▸ **DIRECTIVE 1**
Sum up the mailing list reply about a 10 TB database in two sentences.
▸ **DIRECTIVE 2**
Reproduce the listing from its first line through the line containing "Enable Considérer l'imperfection", including both of those lines.

▸ **EXCERPT TO READ**

[BEGIN]

Re: 10 TB database

From: Greg Smith <gsmith(at)gregsmith(dot)com>
To: pgsql-general(at)postgresql(dot)org
Subject: Re: 10 TB database
Date: 2009-06-16 19:33:19
Message-ID: alpine.GSO.2.01.0906161519400.120@westnet.com
Views: Raw Message | Whole Thread | Download mbox | Resend email
Thread:
Lists: pgsql-general

On Tue, 16 Jun 2009, Michelle Konzack wrote:

> Am 2009-06-16 12:13:20, schrieb Greg Smith:
>> you'll be hard pressed to keep up with 250GB/day unless you write a
>> custom data loader that keeps multiple cores
>
> AFAIK he was talking about 250 GByte/month which are around 8 GByte a
> day or 300 MByte per hour

Right, that was just a typo in my response, the comments reflected what he
meant. Note that your averages here presume you can spread that out over
a full 24 hour period--which you often can't, as this type of data tends
to come in a big clump after market close and needs to be loaded ASAP for
it to be useful.

[END]

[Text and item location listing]
[BEGIN]

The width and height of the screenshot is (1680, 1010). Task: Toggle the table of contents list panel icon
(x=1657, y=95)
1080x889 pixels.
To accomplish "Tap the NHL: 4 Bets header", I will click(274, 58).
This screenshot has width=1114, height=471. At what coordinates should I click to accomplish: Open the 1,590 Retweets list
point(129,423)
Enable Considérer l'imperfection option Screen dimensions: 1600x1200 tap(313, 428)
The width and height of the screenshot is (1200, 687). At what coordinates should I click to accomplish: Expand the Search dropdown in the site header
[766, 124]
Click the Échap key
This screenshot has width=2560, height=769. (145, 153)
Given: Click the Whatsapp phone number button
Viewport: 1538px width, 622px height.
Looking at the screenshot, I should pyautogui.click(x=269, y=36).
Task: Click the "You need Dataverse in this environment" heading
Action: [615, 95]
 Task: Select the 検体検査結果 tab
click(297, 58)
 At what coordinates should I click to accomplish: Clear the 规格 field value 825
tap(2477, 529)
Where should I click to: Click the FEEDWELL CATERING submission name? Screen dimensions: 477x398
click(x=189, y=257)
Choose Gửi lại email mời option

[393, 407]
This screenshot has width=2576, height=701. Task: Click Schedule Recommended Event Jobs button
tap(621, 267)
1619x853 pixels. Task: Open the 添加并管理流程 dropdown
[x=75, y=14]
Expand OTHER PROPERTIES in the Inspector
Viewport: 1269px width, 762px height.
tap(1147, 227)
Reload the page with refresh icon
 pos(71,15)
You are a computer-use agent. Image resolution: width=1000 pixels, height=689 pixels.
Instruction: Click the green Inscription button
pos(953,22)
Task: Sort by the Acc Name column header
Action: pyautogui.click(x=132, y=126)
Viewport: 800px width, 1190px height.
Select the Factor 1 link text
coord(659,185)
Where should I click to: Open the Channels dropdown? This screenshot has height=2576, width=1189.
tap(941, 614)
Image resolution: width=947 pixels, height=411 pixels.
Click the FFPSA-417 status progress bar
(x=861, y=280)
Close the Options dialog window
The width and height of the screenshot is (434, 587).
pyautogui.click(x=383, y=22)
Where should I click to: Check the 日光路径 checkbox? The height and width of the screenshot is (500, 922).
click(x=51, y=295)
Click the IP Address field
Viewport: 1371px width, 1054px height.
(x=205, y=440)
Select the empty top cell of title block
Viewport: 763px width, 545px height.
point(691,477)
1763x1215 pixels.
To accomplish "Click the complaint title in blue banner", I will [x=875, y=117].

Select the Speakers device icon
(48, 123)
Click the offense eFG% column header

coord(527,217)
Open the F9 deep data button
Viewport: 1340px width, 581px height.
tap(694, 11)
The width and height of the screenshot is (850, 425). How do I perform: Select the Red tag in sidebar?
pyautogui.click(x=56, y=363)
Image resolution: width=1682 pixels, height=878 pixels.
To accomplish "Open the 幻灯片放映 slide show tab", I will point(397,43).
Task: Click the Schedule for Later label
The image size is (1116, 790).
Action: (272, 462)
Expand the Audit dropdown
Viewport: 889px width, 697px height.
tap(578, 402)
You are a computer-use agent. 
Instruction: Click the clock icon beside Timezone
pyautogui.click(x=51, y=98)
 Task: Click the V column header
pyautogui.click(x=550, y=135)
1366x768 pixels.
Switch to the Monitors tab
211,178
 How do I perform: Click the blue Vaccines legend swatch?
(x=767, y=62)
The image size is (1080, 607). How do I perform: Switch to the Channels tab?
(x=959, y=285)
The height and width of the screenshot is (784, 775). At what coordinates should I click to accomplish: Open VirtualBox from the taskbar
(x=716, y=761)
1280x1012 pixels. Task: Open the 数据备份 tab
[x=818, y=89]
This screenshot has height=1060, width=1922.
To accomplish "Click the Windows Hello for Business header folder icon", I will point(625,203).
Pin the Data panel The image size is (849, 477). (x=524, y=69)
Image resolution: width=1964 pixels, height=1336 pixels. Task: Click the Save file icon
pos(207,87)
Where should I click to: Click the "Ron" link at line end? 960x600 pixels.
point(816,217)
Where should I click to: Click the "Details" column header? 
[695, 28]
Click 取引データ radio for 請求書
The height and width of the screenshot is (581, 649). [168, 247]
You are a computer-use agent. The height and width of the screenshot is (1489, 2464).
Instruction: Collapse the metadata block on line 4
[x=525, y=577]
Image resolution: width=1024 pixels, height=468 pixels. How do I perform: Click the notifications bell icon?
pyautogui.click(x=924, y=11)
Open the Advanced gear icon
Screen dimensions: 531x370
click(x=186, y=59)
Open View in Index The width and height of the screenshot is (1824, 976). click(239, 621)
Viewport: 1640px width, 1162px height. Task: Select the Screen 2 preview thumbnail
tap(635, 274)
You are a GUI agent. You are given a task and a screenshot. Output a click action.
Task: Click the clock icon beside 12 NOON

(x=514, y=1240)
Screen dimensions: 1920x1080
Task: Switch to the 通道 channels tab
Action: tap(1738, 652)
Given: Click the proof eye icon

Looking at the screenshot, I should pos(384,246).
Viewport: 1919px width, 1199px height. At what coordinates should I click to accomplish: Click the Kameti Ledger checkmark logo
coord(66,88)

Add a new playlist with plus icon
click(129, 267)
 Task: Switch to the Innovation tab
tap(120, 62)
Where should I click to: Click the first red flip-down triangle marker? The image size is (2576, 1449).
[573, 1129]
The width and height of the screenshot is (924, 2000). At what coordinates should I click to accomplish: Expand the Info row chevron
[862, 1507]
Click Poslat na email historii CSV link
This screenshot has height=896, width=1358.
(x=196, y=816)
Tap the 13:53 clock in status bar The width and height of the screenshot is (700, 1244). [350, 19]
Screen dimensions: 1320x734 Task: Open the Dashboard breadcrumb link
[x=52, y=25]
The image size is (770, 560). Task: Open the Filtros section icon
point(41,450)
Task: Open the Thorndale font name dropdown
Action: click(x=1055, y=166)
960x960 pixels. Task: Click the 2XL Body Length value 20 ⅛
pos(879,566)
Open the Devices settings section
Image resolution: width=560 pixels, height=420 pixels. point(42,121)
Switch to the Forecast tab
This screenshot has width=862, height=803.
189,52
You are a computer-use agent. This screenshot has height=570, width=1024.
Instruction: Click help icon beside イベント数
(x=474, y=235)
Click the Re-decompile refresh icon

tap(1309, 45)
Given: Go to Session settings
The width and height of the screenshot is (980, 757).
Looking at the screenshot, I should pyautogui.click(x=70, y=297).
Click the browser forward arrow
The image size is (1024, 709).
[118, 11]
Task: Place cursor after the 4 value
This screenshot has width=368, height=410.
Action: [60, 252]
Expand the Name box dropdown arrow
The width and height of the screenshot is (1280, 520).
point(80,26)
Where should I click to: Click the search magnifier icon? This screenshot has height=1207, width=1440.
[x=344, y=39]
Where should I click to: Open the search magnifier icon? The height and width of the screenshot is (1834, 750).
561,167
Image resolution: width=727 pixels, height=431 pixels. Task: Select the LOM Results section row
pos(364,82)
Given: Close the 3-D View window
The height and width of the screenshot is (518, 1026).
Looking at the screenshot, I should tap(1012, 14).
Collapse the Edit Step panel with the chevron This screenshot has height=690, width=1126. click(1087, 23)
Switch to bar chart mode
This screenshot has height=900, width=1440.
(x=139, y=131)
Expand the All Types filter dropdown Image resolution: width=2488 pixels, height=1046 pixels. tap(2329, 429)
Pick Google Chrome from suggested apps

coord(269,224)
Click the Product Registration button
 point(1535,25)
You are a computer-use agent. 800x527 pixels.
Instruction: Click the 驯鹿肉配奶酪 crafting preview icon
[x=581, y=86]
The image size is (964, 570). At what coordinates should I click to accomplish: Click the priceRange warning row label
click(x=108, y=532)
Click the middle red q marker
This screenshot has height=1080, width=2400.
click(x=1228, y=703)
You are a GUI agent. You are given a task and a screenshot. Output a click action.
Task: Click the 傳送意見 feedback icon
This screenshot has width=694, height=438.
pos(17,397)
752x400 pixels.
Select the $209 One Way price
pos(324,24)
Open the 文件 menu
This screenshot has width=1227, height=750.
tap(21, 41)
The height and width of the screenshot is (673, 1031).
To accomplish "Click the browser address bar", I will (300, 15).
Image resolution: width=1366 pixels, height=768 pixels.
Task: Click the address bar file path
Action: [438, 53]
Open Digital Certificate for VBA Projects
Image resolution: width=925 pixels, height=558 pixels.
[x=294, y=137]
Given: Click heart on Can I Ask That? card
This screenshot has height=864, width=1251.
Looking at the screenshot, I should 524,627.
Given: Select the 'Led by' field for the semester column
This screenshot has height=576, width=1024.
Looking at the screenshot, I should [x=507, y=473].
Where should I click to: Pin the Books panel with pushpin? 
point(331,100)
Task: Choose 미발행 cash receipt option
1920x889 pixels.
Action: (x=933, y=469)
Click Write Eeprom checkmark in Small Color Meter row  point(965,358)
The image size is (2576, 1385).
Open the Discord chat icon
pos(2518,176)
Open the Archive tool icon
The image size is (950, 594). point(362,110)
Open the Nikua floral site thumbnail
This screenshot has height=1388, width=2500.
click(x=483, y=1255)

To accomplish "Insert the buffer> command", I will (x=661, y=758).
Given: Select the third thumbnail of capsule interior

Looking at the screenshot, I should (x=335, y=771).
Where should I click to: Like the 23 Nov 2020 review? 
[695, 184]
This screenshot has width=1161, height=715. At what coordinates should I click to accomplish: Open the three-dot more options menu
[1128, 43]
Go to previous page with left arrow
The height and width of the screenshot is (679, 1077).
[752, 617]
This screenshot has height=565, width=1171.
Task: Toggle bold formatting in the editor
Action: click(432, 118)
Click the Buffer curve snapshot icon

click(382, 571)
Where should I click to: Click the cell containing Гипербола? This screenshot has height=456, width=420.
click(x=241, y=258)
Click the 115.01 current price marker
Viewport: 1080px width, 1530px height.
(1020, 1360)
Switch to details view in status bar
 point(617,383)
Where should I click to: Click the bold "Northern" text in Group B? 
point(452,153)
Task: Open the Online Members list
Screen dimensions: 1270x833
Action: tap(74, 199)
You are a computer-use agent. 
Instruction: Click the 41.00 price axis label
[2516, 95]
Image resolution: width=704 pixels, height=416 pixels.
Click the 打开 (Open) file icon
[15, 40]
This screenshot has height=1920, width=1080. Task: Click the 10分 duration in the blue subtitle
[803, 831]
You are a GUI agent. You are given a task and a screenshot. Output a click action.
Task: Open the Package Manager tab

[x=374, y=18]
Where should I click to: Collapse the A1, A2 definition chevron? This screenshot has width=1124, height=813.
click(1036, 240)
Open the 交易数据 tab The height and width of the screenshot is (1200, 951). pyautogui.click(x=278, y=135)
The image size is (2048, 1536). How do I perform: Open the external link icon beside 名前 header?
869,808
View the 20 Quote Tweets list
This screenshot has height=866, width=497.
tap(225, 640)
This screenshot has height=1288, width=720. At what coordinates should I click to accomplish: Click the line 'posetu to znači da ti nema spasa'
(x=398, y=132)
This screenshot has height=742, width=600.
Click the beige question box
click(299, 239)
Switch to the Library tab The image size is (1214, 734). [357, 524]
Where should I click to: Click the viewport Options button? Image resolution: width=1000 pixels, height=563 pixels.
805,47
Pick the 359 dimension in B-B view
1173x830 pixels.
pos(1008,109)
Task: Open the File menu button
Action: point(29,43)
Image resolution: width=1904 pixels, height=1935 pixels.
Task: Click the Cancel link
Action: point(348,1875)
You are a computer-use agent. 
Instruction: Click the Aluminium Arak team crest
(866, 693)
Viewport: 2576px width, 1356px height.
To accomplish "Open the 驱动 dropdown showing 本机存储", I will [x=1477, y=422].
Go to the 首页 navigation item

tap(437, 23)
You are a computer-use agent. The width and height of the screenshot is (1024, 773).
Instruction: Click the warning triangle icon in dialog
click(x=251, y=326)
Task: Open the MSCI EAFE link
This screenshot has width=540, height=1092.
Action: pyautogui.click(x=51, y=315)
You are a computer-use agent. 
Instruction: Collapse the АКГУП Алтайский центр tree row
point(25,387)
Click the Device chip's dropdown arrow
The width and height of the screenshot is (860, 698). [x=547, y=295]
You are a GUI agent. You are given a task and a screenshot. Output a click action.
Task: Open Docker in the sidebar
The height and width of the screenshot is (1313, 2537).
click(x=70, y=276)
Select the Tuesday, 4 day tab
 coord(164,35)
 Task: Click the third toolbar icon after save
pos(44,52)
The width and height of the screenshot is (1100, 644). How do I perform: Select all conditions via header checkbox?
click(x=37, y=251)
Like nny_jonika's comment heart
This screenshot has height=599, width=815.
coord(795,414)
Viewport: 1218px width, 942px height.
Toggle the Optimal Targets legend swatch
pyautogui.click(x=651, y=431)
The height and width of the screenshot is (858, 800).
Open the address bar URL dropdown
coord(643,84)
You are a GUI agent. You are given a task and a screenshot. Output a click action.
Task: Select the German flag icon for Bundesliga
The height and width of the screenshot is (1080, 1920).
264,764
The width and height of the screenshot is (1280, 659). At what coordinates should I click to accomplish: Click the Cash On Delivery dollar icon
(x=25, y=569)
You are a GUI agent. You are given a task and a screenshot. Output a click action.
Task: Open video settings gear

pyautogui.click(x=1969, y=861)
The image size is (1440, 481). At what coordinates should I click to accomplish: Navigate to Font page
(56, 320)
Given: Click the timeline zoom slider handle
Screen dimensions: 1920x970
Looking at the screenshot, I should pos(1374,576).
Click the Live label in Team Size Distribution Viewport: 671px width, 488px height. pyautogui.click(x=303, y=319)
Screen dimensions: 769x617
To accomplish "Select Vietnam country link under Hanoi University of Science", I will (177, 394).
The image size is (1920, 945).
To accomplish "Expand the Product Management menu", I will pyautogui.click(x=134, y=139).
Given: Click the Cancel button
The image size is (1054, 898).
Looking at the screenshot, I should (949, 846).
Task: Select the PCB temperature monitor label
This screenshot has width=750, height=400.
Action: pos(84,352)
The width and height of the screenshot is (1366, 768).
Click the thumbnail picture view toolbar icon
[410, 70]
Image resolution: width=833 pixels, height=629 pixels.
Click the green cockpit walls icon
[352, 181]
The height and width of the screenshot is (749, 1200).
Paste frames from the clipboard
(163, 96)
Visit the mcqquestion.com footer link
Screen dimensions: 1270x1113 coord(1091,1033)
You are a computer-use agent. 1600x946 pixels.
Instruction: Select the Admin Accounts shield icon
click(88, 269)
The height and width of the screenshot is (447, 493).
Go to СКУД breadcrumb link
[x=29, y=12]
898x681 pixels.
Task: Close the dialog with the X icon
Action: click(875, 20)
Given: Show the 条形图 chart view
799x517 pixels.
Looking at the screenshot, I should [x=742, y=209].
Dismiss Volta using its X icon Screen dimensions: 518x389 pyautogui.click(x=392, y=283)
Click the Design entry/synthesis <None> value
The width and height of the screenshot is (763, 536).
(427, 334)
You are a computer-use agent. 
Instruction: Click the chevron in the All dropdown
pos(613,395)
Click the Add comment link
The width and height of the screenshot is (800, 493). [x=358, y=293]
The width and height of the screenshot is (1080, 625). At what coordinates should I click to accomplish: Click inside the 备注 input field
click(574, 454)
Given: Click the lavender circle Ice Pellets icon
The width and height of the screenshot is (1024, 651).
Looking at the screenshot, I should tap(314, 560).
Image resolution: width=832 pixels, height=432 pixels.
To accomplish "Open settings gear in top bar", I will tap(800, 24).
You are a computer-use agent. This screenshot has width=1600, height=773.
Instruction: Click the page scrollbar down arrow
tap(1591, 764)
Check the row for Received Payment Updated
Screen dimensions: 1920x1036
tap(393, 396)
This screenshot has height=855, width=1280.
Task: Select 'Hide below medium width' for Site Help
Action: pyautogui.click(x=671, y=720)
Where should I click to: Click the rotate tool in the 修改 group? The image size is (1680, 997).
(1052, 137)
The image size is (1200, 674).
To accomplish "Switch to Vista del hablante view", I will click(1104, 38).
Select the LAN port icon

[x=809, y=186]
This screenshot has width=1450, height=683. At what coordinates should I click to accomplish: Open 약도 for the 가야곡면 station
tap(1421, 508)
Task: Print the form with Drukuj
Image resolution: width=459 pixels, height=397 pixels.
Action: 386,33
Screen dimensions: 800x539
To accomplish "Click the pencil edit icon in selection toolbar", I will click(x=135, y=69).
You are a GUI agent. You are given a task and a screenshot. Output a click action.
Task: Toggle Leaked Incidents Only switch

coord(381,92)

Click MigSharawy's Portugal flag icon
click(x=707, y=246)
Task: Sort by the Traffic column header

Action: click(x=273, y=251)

[END]

▸ **EXERCISE ANSWER 1**
Greg Smith replies to Michelle Konzack, who pointed out that the load rate was 250 GByte a month, around 8 GByte a day, not the 250GB a day he had quoted, and he agrees that this was a typo in his response and that his comments reflected the intended figure. He adds that her averages assume the load can be spread over a full 24 hours, which often isn't possible, because this type of data tends to come in a big clump after market close and needs to be loaded as soon as possible to be useful.

▸ **EXERCISE ANSWER 2**
The width and height of the screenshot is (1680, 1010). Task: Toggle the table of contents list panel icon
(x=1657, y=95)
1080x889 pixels.
To accomplish "Tap the NHL: 4 Bets header", I will click(274, 58).
This screenshot has width=1114, height=471. At what coordinates should I click to accomplish: Open the 1,590 Retweets list
point(129,423)
Enable Considérer l'imperfection option Screen dimensions: 1600x1200 tap(313, 428)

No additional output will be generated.